Dokumenttext »
>>
Danke für die Antwort!

Die Sache ist die: Ich habe im Rahmen meiner Diplomarbeit ein Programm geschrieben, das mit einer mehr oder weniger komplizierten Datenstruktur arbeitet. Bisher wurden die Daten einfach per Serialisierung lokal auf die Platte geschrieben. Das hat wunderbar funktioniert. Nun soll der ganze Datensatz aber zusätzlich auch noch in eine Datenbank gespeichert werden. Da ich mich bereits am Ende meiner Diplomarbeit befinde, kann ich nicht mehr die nötige Zeit investieren, um das dynamische Ändern der Daten in den Tabellen abhängig von den Daten im Programm zu bewerkstelligen. Dies habe ich schon versucht und bin auf Fehler gestoßen, deren Behebung zeitlich vermutlich sehr aufwändig wäre. Die einfachste und natürlich auch schlechteste Lösung ist jetzt, die Datenbank jedesmal vor der Speicherung der Daten komplett zu leeren und die Daten wieder neu reinzuschreiben.
<<
Datensätze »
>>
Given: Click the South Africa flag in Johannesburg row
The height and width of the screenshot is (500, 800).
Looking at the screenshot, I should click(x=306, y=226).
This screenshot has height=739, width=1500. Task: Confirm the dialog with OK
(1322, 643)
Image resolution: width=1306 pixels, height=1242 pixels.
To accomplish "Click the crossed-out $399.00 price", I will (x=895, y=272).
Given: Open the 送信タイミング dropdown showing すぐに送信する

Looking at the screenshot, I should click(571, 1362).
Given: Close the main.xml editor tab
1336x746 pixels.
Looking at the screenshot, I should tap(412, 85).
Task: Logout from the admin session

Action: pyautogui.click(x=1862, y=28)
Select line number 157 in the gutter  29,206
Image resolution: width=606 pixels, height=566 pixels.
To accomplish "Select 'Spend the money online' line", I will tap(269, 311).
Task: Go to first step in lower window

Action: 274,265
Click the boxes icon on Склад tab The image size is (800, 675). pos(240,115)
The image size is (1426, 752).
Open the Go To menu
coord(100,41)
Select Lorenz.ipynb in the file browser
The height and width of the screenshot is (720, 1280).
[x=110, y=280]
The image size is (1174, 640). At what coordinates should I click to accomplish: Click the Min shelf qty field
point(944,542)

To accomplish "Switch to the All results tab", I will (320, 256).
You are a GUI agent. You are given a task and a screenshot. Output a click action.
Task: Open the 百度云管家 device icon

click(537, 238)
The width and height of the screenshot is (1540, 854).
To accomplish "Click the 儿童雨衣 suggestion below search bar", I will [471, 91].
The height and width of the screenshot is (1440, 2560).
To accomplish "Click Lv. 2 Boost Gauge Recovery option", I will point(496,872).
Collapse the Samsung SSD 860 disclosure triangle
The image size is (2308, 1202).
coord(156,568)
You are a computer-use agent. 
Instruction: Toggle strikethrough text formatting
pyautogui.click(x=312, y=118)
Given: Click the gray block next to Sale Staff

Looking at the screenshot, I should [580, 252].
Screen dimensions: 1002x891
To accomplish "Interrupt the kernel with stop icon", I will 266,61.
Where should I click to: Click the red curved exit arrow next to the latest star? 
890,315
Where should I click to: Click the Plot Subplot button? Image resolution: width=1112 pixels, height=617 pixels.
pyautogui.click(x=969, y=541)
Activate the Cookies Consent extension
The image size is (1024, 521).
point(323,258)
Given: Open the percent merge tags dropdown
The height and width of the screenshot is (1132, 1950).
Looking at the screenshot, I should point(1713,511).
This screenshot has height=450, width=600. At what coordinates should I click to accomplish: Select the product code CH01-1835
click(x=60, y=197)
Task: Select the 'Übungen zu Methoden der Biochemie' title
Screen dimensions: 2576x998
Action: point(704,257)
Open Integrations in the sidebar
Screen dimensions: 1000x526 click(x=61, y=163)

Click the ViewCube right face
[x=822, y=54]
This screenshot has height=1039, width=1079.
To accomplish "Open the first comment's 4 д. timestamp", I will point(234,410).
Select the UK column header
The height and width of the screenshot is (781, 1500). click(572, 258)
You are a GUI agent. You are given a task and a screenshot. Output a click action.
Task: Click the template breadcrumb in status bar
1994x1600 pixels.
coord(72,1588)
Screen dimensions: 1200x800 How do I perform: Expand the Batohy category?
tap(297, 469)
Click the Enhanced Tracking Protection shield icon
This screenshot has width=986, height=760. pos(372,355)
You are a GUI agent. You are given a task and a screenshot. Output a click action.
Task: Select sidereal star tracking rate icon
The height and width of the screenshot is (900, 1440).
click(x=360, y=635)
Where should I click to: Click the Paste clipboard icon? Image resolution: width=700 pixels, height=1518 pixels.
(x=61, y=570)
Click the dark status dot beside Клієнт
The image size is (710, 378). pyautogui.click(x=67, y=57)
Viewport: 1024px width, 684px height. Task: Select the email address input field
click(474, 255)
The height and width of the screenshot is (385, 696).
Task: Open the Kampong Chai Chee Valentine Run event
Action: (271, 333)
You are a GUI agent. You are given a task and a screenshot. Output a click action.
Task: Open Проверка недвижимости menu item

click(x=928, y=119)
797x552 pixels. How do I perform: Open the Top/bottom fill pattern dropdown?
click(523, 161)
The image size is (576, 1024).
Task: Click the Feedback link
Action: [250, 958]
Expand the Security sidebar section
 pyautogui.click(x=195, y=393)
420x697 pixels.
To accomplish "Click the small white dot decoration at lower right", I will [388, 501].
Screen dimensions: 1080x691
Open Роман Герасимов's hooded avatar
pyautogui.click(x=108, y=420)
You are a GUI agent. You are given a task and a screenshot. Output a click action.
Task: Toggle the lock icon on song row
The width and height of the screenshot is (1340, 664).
<<
Aufgaben zur Übung »
1/ Beantworten Sie anhand des Forumsbeitrags über die Datenspeicherung folgende Fragen:
(a) Auf welche Weise wurden die Daten bisher gespeichert?
(b) Wohin soll der gesamte Datensatz nun zusätzlich gespeichert werden?
(c) Was wird im Beitrag als die einfachste und zugleich schlechteste Lösung genannt?
2/ Führen Sie den Forumsbeitrag über die Datenspeicherung im Anschluss an seinen letzten Satz fort.
Das Material steht für sich und hat mit dem Forumsbeitrag über die Datenspeicherung nichts zu tun.

Lösungen zur Übung »
1/
(a) Per Serialisierung lokal auf die Platte.
(b) In eine Datenbank.
(c) Die Datenbank vor jeder Speicherung der Daten komplett zu leeren und die Daten neu hineinzuschreiben.

2/
Das mit dem hbm2ddl.auto=create property funktioniert nicht, da mir dann jedesmal, wenn die Session erzeugt wird, mir Hibernate die Datenbank leert. Also z.B. auch, wenn ich nur Daten laden will.

Gruß
Ritschwumm


----------



## Vatar (17. September 2007)

Ok, jetzt verstehe ich dein Problem.
Aber wärst du mit purem SQL da nicht besser dran? Wenn du die Tabellen leerst brichst du doch die Verbindung zwischen deinem Objektcode und Hibernate.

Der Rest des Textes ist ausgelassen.